2. Data storage: Android provides several options for storing data on the device, including shared preferences, SQLite databases, and file storage. It is important to understand how to use these storage options to store and retrieve data in your application.

3. Networking: Android provides APIs for accessing the internet and communicating withweb services. It is important to understand how to use these APIs to build network-enabled applications.

4. Security: Android provides several security features such as permissions, encryption, and secure networking protocols. It is important to understand how to use these features to keep your application and user data secure.

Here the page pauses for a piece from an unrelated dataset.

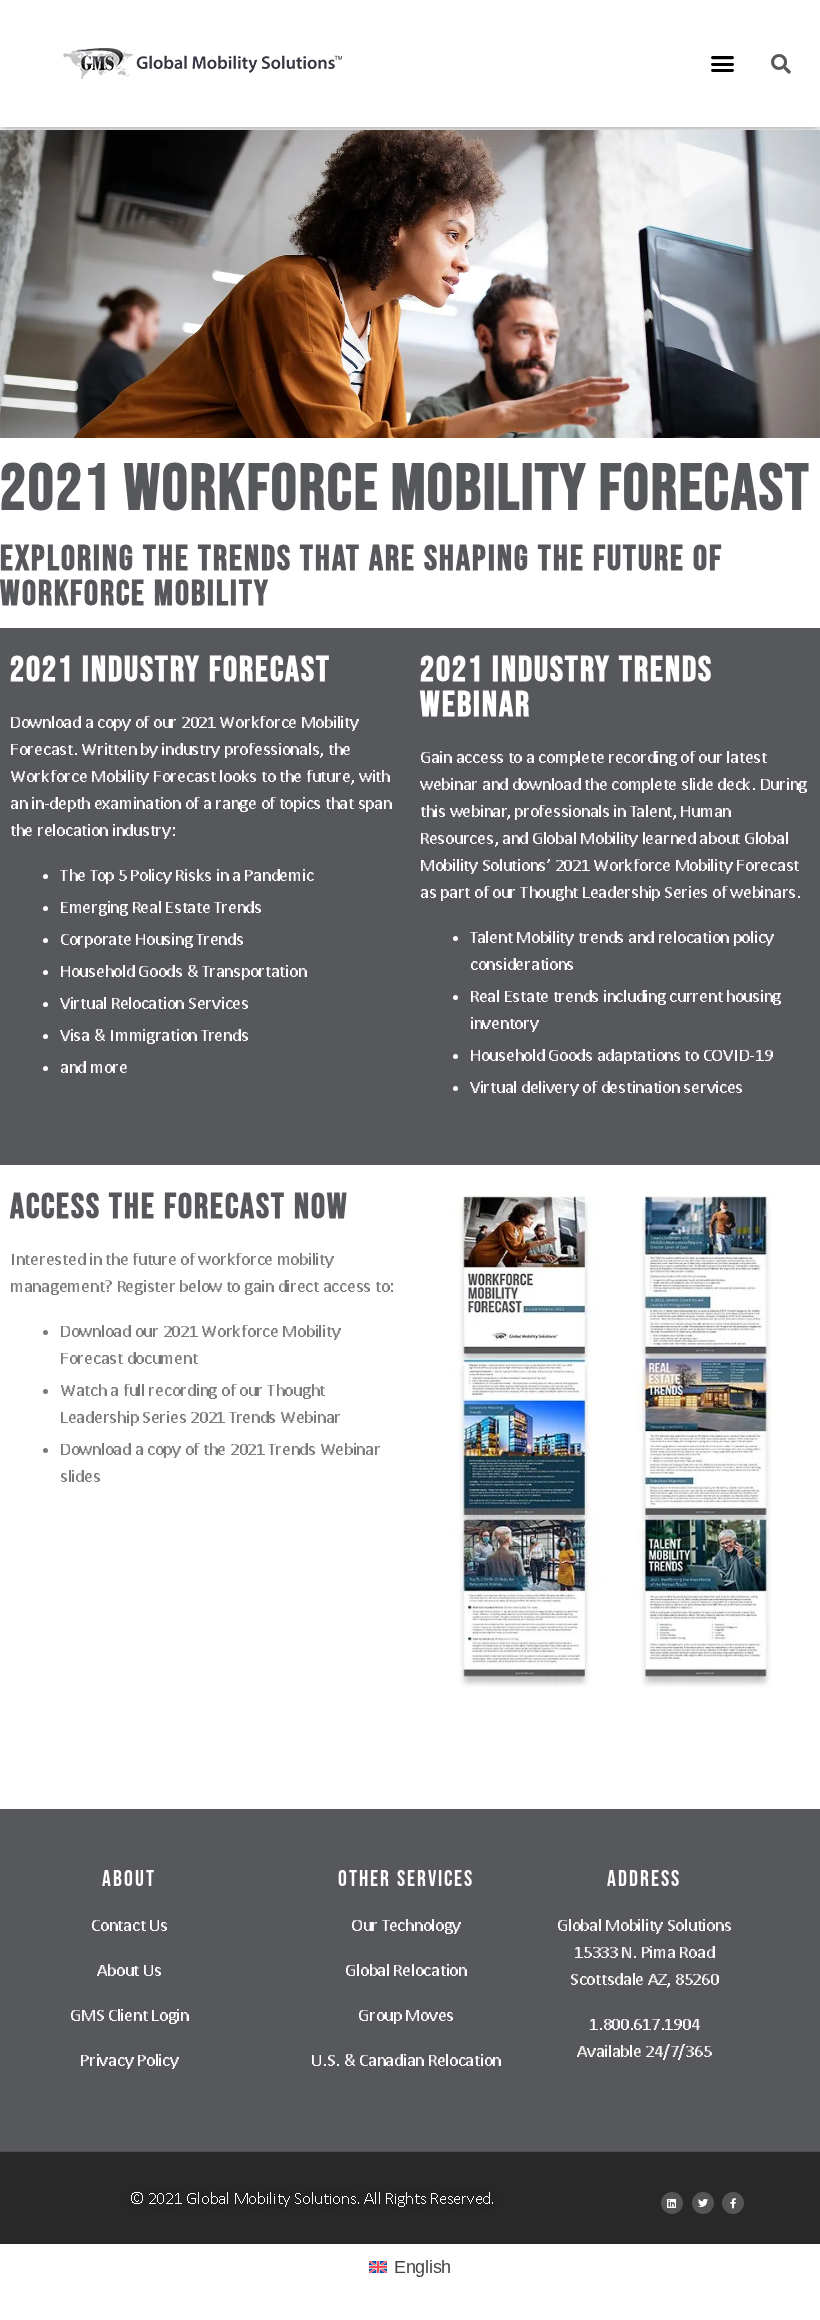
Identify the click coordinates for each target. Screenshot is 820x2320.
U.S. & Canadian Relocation (406, 2059)
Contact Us (129, 1924)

5. Performance: Android devices come in a variety of hardware configurations, and it is important to optimize your application's performance to run smoothly on different devices. This includes optimizing memory usage, minimizing network calls, and using threading and background services appropriately.

In conclusion, Introduction to Java Programming for Android app development is an exciting and important topic for aspiring Android developers. 

By understanding the Android architecture and components, setting up the development environment, and mastering the Android SDK and tools, you can start building your own Android applications. 

Additionally, understanding the extra important concepts such as user interface design, data storage, networking, security, and performance will help you create high-quality and successful applications.